======== Information shown
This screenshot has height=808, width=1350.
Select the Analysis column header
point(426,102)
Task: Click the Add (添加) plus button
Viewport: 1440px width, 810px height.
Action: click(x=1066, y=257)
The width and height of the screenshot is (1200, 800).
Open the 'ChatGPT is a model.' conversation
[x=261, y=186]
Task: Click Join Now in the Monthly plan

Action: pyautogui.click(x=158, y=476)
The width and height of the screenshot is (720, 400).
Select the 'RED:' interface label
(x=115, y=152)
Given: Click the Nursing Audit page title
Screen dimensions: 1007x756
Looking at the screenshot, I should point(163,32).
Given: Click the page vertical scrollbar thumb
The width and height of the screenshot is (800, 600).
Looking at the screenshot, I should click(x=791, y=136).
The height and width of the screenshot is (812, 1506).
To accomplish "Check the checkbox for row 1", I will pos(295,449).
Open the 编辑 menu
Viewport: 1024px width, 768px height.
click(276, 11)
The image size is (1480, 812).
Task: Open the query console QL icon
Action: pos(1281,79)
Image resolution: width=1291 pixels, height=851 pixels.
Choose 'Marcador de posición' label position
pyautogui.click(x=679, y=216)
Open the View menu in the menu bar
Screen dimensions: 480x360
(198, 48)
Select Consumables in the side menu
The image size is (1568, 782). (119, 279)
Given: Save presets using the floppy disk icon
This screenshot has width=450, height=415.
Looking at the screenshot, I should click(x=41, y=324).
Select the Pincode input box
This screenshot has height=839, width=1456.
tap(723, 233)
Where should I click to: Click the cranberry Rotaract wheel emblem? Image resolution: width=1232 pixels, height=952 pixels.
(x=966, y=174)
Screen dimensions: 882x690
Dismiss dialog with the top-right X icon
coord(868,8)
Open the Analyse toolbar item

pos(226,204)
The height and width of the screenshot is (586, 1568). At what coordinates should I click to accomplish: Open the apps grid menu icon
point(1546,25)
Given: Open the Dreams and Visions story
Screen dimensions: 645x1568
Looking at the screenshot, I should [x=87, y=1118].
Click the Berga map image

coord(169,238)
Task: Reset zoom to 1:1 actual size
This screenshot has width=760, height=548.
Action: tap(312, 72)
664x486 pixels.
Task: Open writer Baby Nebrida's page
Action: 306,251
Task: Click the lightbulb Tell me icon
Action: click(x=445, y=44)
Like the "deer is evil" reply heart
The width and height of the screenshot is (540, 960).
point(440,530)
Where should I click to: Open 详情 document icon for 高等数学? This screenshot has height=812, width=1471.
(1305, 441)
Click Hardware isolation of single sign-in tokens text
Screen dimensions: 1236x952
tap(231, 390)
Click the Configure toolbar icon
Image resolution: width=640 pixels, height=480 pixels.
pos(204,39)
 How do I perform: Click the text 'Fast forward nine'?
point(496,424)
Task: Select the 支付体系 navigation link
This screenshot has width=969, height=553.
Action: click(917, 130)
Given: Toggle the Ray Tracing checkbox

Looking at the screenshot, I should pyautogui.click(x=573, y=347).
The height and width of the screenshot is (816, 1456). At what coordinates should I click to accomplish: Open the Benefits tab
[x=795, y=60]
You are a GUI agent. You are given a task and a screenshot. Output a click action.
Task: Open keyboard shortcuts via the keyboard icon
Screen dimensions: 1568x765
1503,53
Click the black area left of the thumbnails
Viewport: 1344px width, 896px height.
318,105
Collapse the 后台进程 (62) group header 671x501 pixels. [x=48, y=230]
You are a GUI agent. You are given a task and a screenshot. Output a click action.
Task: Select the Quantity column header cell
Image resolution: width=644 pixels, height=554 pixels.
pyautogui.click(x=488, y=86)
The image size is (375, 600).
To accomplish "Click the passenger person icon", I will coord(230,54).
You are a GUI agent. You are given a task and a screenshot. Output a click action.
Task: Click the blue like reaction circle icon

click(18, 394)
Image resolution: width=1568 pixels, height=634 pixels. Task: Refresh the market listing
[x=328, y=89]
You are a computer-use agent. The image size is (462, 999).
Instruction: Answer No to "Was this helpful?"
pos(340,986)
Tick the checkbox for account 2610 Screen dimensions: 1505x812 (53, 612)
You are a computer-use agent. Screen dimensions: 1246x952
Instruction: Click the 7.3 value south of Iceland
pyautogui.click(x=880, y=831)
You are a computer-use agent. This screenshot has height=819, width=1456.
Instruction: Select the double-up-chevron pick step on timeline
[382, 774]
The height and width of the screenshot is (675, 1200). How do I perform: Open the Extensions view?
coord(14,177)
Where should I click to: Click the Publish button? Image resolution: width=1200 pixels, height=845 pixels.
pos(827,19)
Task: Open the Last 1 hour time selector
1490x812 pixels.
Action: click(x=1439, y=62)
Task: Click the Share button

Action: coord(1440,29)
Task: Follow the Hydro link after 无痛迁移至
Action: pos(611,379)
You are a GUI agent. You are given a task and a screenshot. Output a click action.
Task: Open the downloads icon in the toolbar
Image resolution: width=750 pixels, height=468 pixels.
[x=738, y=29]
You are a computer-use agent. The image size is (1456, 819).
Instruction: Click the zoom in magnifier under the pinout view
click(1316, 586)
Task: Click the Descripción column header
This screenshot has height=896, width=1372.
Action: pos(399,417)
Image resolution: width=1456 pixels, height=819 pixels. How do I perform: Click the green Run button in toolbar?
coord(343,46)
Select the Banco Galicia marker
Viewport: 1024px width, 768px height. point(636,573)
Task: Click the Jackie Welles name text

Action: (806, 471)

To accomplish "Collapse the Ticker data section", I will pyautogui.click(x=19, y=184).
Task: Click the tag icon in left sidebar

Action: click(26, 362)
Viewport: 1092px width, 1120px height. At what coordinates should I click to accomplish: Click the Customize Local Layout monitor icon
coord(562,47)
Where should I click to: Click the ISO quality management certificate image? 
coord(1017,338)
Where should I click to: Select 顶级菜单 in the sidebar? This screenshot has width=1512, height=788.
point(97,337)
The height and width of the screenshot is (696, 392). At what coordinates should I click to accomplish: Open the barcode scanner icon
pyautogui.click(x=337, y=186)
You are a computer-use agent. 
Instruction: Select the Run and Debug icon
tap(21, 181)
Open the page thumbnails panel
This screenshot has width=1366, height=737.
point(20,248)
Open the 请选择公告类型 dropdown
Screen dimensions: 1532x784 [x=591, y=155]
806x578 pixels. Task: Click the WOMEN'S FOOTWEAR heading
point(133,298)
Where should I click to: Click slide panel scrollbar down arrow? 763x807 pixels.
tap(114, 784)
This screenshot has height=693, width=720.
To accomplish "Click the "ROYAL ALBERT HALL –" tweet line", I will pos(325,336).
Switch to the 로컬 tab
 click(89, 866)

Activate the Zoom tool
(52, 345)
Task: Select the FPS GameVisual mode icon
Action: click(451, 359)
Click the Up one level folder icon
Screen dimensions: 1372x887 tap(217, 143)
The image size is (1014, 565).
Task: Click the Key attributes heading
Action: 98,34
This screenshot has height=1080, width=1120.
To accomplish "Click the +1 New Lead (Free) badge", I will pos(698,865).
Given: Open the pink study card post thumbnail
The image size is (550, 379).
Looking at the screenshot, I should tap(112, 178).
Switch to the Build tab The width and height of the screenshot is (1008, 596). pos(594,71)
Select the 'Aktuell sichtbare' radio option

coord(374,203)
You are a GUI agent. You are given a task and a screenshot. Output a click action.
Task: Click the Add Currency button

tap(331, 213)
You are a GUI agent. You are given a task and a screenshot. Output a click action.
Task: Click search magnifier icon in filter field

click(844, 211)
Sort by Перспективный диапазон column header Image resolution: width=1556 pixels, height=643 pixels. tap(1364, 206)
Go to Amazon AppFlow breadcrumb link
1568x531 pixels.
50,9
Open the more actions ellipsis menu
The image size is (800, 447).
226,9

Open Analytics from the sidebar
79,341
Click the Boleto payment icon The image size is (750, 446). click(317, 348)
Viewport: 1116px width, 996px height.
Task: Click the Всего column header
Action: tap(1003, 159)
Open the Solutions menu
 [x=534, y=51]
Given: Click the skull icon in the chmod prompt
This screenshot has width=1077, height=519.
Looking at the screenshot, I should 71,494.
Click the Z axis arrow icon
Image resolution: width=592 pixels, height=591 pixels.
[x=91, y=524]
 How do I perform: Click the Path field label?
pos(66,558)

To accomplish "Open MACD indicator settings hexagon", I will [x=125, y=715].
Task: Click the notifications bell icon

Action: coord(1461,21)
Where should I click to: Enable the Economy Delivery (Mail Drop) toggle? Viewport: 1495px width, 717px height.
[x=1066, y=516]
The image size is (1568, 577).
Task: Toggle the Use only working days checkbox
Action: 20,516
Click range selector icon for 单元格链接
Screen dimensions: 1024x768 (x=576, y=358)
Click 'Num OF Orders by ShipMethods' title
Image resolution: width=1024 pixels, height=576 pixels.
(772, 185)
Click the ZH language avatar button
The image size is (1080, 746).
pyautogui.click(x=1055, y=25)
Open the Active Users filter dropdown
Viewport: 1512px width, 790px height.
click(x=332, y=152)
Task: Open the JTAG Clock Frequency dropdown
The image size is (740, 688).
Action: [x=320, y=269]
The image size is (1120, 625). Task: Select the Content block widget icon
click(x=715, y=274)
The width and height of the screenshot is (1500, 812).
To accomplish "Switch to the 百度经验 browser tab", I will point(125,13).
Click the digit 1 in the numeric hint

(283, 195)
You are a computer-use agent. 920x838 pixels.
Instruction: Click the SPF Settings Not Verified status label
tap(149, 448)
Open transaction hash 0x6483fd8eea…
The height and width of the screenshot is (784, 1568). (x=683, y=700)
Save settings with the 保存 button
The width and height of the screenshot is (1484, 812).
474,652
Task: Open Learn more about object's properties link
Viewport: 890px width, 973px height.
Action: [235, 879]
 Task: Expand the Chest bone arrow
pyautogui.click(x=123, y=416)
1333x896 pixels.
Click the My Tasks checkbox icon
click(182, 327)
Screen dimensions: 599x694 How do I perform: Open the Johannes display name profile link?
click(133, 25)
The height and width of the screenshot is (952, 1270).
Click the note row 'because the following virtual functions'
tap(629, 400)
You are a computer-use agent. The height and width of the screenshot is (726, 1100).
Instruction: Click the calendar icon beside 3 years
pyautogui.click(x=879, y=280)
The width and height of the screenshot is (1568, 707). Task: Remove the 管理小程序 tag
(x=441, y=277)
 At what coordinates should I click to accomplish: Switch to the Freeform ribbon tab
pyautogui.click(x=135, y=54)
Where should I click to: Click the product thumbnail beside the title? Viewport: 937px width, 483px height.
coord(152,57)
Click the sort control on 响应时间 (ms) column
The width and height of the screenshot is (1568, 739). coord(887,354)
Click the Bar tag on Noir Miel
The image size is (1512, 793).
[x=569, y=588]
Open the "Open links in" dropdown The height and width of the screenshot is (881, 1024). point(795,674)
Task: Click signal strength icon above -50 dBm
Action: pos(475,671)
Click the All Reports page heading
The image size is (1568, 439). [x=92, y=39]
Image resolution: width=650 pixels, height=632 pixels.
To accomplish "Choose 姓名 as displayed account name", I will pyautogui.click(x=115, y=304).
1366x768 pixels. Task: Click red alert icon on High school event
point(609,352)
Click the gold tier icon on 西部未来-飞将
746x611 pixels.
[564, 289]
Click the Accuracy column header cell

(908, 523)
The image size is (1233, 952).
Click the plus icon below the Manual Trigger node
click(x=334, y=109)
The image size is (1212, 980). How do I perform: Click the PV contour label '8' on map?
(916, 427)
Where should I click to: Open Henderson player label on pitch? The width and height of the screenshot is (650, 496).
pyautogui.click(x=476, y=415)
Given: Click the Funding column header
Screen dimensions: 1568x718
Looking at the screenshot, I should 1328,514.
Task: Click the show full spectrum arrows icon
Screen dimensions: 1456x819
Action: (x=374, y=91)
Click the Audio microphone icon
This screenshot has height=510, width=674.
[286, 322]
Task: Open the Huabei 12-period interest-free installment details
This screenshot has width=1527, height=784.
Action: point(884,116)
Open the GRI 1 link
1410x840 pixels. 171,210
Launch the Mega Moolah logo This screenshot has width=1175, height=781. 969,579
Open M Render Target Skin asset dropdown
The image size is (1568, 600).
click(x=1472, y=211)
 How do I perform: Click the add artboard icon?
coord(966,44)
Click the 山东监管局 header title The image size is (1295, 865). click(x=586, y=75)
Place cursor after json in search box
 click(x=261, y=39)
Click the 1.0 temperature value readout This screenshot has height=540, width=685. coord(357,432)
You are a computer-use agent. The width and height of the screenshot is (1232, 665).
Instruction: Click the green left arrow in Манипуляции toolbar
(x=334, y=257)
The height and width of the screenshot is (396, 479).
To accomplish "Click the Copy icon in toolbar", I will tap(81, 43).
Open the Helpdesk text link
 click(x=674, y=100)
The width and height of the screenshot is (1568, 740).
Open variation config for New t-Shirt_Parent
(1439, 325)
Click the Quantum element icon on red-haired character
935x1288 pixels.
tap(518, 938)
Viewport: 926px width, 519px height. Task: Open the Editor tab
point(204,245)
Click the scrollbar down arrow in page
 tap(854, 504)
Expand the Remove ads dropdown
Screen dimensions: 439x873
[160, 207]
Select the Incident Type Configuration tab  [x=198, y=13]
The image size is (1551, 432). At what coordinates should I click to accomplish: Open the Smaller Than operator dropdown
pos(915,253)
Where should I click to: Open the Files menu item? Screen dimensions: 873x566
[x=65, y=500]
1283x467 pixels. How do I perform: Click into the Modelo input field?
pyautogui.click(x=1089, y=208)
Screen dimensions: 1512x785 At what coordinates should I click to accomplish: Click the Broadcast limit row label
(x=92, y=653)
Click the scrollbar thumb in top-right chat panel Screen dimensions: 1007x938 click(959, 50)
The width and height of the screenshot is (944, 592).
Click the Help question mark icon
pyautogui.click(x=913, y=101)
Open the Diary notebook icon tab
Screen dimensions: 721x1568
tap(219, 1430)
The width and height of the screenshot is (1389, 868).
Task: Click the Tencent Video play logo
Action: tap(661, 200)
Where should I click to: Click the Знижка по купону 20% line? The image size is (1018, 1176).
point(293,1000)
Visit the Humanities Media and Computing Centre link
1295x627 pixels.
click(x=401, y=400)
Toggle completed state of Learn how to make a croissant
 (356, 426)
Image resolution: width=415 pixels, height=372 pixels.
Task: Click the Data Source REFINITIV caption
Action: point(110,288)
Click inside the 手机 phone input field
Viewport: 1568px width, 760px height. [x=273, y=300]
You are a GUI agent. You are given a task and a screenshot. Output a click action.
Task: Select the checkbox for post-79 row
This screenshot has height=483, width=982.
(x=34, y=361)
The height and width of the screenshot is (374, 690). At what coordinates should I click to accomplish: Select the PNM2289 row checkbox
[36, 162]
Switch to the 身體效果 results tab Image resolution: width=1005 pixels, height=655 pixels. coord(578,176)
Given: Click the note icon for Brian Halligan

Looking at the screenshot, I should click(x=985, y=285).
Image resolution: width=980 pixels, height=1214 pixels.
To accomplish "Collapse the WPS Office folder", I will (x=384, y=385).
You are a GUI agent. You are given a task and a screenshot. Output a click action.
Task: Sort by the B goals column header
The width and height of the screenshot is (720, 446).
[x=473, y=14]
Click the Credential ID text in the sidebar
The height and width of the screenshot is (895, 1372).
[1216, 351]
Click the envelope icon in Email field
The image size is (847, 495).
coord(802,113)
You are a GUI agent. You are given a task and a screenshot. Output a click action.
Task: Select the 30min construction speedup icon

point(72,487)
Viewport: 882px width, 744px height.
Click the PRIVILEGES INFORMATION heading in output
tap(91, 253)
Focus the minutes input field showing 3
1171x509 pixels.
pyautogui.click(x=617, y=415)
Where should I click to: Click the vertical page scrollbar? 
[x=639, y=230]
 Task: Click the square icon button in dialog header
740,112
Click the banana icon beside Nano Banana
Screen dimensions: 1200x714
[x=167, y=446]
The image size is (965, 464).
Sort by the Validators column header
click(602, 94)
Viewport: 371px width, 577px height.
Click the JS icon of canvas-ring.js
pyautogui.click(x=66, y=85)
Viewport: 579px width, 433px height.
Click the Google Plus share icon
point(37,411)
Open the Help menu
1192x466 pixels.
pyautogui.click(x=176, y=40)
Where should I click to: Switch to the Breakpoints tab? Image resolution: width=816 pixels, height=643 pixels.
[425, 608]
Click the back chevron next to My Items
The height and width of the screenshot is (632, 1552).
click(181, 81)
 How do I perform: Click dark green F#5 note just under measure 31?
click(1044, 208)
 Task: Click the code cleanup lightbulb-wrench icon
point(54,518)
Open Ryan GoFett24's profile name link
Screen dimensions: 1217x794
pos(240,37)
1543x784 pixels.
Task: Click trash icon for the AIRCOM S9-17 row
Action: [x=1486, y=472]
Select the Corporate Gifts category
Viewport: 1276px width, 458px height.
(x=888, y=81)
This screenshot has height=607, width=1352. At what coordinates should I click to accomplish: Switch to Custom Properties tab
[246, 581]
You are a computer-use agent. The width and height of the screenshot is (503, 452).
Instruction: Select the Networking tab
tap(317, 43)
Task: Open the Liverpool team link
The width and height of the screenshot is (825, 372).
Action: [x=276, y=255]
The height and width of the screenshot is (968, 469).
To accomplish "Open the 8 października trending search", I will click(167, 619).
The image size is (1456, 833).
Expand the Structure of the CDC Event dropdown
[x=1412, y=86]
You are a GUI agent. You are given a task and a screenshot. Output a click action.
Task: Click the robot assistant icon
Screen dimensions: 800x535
================
- Task to carry out: Write out the lines of the items above word for word, starting with the line that contains "Image resolution: width=650" and ending with the line that contains "click(x=674, y=100)", both included.

- Response:
Image resolution: width=650 pixels, height=632 pixels.
To accomplish "Choose 姓名 as displayed account name", I will pyautogui.click(x=115, y=304).
1366x768 pixels. Task: Click red alert icon on High school event
point(609,352)
Click the gold tier icon on 西部未来-飞将
746x611 pixels.
[564, 289]
Click the Accuracy column header cell

(908, 523)
The image size is (1233, 952).
Click the plus icon below the Manual Trigger node
click(x=334, y=109)
The image size is (1212, 980). How do I perform: Click the PV contour label '8' on map?
(916, 427)
Where should I click to: Open Henderson player label on pitch? The width and height of the screenshot is (650, 496).
pyautogui.click(x=476, y=415)
Given: Click the Funding column header
Screen dimensions: 1568x718
Looking at the screenshot, I should 1328,514.
Task: Click the show full spectrum arrows icon
Screen dimensions: 1456x819
Action: (x=374, y=91)
Click the Audio microphone icon
This screenshot has height=510, width=674.
[286, 322]
Task: Open the Huabei 12-period interest-free installment details
This screenshot has width=1527, height=784.
Action: point(884,116)
Open the GRI 1 link
1410x840 pixels. 171,210
Launch the Mega Moolah logo This screenshot has width=1175, height=781. 969,579
Open M Render Target Skin asset dropdown
The image size is (1568, 600).
click(x=1472, y=211)
 How do I perform: Click the add artboard icon?
coord(966,44)
Click the 山东监管局 header title The image size is (1295, 865). click(x=586, y=75)
Place cursor after json in search box
 click(x=261, y=39)
Click the 1.0 temperature value readout This screenshot has height=540, width=685. coord(357,432)
You are a computer-use agent. The width and height of the screenshot is (1232, 665).
Instruction: Click the green left arrow in Манипуляции toolbar
(x=334, y=257)
The height and width of the screenshot is (396, 479).
To accomplish "Click the Copy icon in toolbar", I will tap(81, 43).
Open the Helpdesk text link
 click(x=674, y=100)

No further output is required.